Há algumas semanas, a maioria dos norte-americanos sequer havia ouvido falar de Ucrânia e muito menos sabia que a Crimeia fosse parte da Ucrânia. Mas, de repente, o Congresso dos EUA, normalmente sempre obcecado com o déficit, já está mandando bilhões de dólares para ajudar o golpe em Kiev, como se o futuro da Ucrânia fosse a questão mais importante que o povo norte-americano tivesse de enfrentar.

Até jornalistas e comentaristas que de início resistiram ao estouro da manada comandado pelos neoconservadores já se “alinharam”, aparentemente por medo de serem rotulados como “apologistas” do presidente Vladimir Putin da Rússia. De fato, já é quase impossível encontrar político ou “especialista” midiático que não se tenha alinhado ao lado dos neoconservadores em sua posição de beligerância na questão da Ucrânia.

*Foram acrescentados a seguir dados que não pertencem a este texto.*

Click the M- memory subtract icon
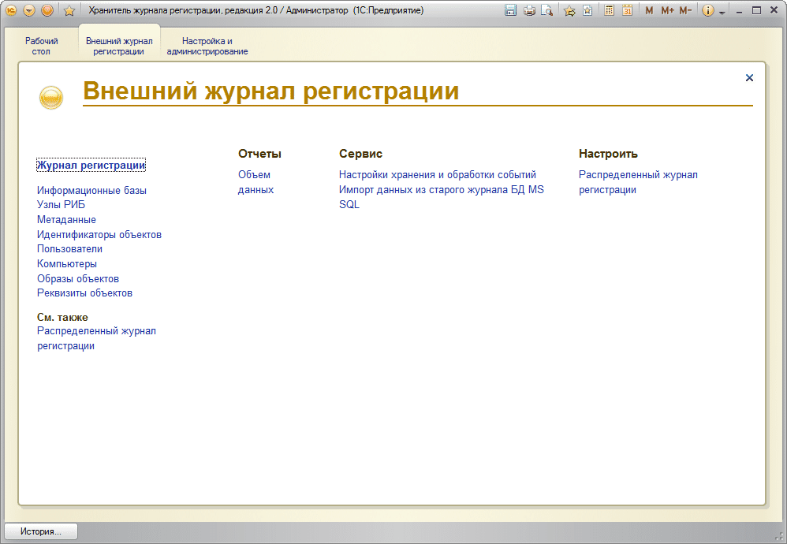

Pois os céus parecem ainda mais abertos para eles. Os neoconservadores podem esperar, que aparecerão ainda mais poderosos, à medida que o presidente Barack Obama vá se tornando “pato manco” e, com ele, também suas iniciativas diplomáticas para a Síria e para o Irã (em parte porque a crise da Síria distanciou muito os presidentes Obama e Putin), e a Democrata (mas com clara tendência neoconservadora) Hillary Clinton já conseguiu espantar, de medo, qualquer oposição de peso à sua indicação como candidata à presidência para 2016, e até seus rivais Republicanos já se beneficiam das bênçãos dos neoconservadores.

Hillary Clinton, candidata à presidência dos EUA em 2016 pelo Partido Democrata
De fato, essa virada surpreendente dificilmente seria prevista, depois que os neoconservadores arrastaram os EUA para a catastrófica guerra no Iraque e aquele horrível morticínio, que incluiu a morte e a incapacitação de dezenas de milhares de soldados norte-americanos e o desperdício de talvez $1 trilhão de dólares dos contribuintes norte-americanos.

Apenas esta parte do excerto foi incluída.